Copy out the lines below, keeping every character as it is.

Element lookup records:
---

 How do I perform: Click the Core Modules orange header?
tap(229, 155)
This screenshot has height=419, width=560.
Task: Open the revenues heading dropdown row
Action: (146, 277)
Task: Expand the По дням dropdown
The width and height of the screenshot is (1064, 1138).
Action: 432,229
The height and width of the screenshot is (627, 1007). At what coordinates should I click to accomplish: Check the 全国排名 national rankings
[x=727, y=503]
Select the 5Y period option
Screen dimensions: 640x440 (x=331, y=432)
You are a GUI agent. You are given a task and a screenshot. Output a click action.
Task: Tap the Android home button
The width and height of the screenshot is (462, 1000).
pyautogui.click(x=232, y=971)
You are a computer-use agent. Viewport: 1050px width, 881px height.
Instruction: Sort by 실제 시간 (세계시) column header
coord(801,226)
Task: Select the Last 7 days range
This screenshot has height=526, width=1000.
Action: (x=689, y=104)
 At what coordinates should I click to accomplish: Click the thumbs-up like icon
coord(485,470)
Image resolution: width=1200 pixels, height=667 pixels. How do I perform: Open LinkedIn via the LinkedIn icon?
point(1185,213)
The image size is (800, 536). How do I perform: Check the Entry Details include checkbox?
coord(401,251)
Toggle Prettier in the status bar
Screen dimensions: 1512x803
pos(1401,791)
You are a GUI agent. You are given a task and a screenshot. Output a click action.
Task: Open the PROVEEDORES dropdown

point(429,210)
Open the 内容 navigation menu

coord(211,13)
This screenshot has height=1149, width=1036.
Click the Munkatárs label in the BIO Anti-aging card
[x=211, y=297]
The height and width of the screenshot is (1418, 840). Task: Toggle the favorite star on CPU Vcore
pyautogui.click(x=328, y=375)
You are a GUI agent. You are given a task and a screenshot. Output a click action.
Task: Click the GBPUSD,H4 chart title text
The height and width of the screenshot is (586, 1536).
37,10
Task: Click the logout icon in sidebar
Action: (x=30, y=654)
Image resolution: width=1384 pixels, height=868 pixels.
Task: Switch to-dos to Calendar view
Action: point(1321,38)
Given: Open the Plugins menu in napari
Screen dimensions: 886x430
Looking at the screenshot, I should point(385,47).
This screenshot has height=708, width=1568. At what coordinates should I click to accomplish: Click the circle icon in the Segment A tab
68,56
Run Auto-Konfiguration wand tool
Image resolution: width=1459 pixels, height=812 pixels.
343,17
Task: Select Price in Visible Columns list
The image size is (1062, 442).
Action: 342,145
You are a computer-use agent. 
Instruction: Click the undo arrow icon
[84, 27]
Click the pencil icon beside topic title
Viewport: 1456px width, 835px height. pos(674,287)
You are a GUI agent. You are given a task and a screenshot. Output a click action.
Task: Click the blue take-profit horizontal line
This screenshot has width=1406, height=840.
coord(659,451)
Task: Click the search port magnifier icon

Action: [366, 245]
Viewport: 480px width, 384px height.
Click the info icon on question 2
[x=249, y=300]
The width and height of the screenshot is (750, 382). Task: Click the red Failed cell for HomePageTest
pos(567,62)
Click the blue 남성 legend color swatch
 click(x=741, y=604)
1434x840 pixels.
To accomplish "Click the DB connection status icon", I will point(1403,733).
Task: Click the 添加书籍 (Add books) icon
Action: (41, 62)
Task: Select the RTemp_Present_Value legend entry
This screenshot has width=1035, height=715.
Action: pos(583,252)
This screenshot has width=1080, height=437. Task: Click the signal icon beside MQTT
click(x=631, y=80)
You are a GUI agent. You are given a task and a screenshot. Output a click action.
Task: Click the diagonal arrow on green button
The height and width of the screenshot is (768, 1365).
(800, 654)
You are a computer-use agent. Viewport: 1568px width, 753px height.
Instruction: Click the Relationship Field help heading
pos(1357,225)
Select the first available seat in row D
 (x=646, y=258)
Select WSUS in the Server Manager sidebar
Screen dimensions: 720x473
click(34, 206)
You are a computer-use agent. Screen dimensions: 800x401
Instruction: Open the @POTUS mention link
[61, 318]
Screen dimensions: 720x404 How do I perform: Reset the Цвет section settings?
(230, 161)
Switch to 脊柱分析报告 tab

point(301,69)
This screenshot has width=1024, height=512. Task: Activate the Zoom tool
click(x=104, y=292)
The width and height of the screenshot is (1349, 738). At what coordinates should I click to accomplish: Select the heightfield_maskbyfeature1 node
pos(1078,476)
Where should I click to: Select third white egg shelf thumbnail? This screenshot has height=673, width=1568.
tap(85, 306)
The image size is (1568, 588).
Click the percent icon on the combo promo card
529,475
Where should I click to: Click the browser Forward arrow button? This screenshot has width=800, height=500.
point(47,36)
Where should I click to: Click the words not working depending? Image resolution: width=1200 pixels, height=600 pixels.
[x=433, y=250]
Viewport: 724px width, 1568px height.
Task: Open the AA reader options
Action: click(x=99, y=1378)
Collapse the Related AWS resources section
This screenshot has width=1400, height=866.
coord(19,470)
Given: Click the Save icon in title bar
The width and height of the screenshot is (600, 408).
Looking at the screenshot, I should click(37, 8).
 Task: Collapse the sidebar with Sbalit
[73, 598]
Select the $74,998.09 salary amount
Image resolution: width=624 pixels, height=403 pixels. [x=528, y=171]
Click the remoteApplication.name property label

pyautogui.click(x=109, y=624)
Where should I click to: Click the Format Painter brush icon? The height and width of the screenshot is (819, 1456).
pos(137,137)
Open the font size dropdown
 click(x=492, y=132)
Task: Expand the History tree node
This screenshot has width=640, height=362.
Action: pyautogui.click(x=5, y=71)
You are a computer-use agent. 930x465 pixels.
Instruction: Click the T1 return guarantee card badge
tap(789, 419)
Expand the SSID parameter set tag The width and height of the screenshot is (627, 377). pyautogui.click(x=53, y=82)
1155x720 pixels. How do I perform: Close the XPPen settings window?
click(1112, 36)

---

- Answer to this exercise -
 How do I perform: Click the Core Modules orange header?
tap(229, 155)
This screenshot has height=419, width=560.
Task: Open the revenues heading dropdown row
Action: (146, 277)
Task: Expand the По дням dropdown
The width and height of the screenshot is (1064, 1138).
Action: 432,229
The height and width of the screenshot is (627, 1007). At what coordinates should I click to accomplish: Check the 全国排名 national rankings
[x=727, y=503]
Select the 5Y period option
Screen dimensions: 640x440 (x=331, y=432)
You are a GUI agent. You are given a task and a screenshot. Output a click action.
Task: Tap the Android home button
The width and height of the screenshot is (462, 1000).
pyautogui.click(x=232, y=971)
You are a computer-use agent. Viewport: 1050px width, 881px height.
Instruction: Sort by 실제 시간 (세계시) column header
coord(801,226)
Task: Select the Last 7 days range
This screenshot has height=526, width=1000.
Action: (x=689, y=104)
 At what coordinates should I click to accomplish: Click the thumbs-up like icon
coord(485,470)
Image resolution: width=1200 pixels, height=667 pixels. How do I perform: Open LinkedIn via the LinkedIn icon?
point(1185,213)
The image size is (800, 536). How do I perform: Check the Entry Details include checkbox?
coord(401,251)
Toggle Prettier in the status bar
Screen dimensions: 1512x803
pos(1401,791)
You are a GUI agent. You are given a task and a screenshot. Output a click action.
Task: Open the PROVEEDORES dropdown

point(429,210)
Open the 内容 navigation menu

coord(211,13)
This screenshot has height=1149, width=1036.
Click the Munkatárs label in the BIO Anti-aging card
[x=211, y=297]
The height and width of the screenshot is (1418, 840). Task: Toggle the favorite star on CPU Vcore
pyautogui.click(x=328, y=375)
You are a GUI agent. You are given a task and a screenshot. Output a click action.
Task: Click the GBPUSD,H4 chart title text
The height and width of the screenshot is (586, 1536).
37,10
Task: Click the logout icon in sidebar
Action: (x=30, y=654)
Image resolution: width=1384 pixels, height=868 pixels.
Task: Switch to-dos to Calendar view
Action: point(1321,38)
Given: Open the Plugins menu in napari
Screen dimensions: 886x430
Looking at the screenshot, I should point(385,47).
This screenshot has height=708, width=1568. At what coordinates should I click to accomplish: Click the circle icon in the Segment A tab
68,56
Run Auto-Konfiguration wand tool
Image resolution: width=1459 pixels, height=812 pixels.
343,17
Task: Select Price in Visible Columns list
The image size is (1062, 442).
Action: 342,145
You are a computer-use agent. 
Instruction: Click the undo arrow icon
[84, 27]
Click the pencil icon beside topic title
Viewport: 1456px width, 835px height. pos(674,287)
You are a GUI agent. You are given a task and a screenshot. Output a click action.
Task: Click the blue take-profit horizontal line
This screenshot has width=1406, height=840.
coord(659,451)
Task: Click the search port magnifier icon

Action: [366, 245]
Viewport: 480px width, 384px height.
Click the info icon on question 2
[x=249, y=300]
The width and height of the screenshot is (750, 382). Task: Click the red Failed cell for HomePageTest
pos(567,62)
Click the blue 남성 legend color swatch
 click(x=741, y=604)
1434x840 pixels.
To accomplish "Click the DB connection status icon", I will point(1403,733).
Task: Click the 添加书籍 (Add books) icon
Action: (41, 62)
Task: Select the RTemp_Present_Value legend entry
This screenshot has width=1035, height=715.
Action: pos(583,252)
This screenshot has width=1080, height=437. Task: Click the signal icon beside MQTT
click(x=631, y=80)
You are a GUI agent. You are given a task and a screenshot. Output a click action.
Task: Click the diagonal arrow on green button
The height and width of the screenshot is (768, 1365).
(800, 654)
You are a computer-use agent. Viewport: 1568px width, 753px height.
Instruction: Click the Relationship Field help heading
pos(1357,225)
Select the first available seat in row D
 (x=646, y=258)
Select WSUS in the Server Manager sidebar
Screen dimensions: 720x473
click(34, 206)
You are a computer-use agent. Screen dimensions: 800x401
Instruction: Open the @POTUS mention link
[61, 318]
Screen dimensions: 720x404 How do I perform: Reset the Цвет section settings?
(230, 161)
Switch to 脊柱分析报告 tab

point(301,69)
This screenshot has width=1024, height=512. Task: Activate the Zoom tool
click(x=104, y=292)
The width and height of the screenshot is (1349, 738). At what coordinates should I click to accomplish: Select the heightfield_maskbyfeature1 node
pos(1078,476)
Where should I click to: Select third white egg shelf thumbnail? This screenshot has height=673, width=1568.
tap(85, 306)
The image size is (1568, 588).
Click the percent icon on the combo promo card
529,475
Where should I click to: Click the browser Forward arrow button? This screenshot has width=800, height=500.
point(47,36)
Where should I click to: Click the words not working depending? Image resolution: width=1200 pixels, height=600 pixels.
[x=433, y=250]
Viewport: 724px width, 1568px height.
Task: Open the AA reader options
Action: click(x=99, y=1378)
Collapse the Related AWS resources section
This screenshot has width=1400, height=866.
coord(19,470)
Given: Click the Save icon in title bar
The width and height of the screenshot is (600, 408).
Looking at the screenshot, I should click(37, 8).
 Task: Collapse the sidebar with Sbalit
[73, 598]
Select the $74,998.09 salary amount
Image resolution: width=624 pixels, height=403 pixels. [x=528, y=171]
Click the remoteApplication.name property label

pyautogui.click(x=109, y=624)
Where should I click to: Click the Format Painter brush icon? The height and width of the screenshot is (819, 1456).
pos(137,137)
Open the font size dropdown
 click(x=492, y=132)
Task: Expand the History tree node
This screenshot has width=640, height=362.
Action: pyautogui.click(x=5, y=71)
You are a computer-use agent. 930x465 pixels.
Instruction: Click the T1 return guarantee card badge
tap(789, 419)
Expand the SSID parameter set tag The width and height of the screenshot is (627, 377). pyautogui.click(x=53, y=82)
1155x720 pixels. How do I perform: Close the XPPen settings window?
click(1112, 36)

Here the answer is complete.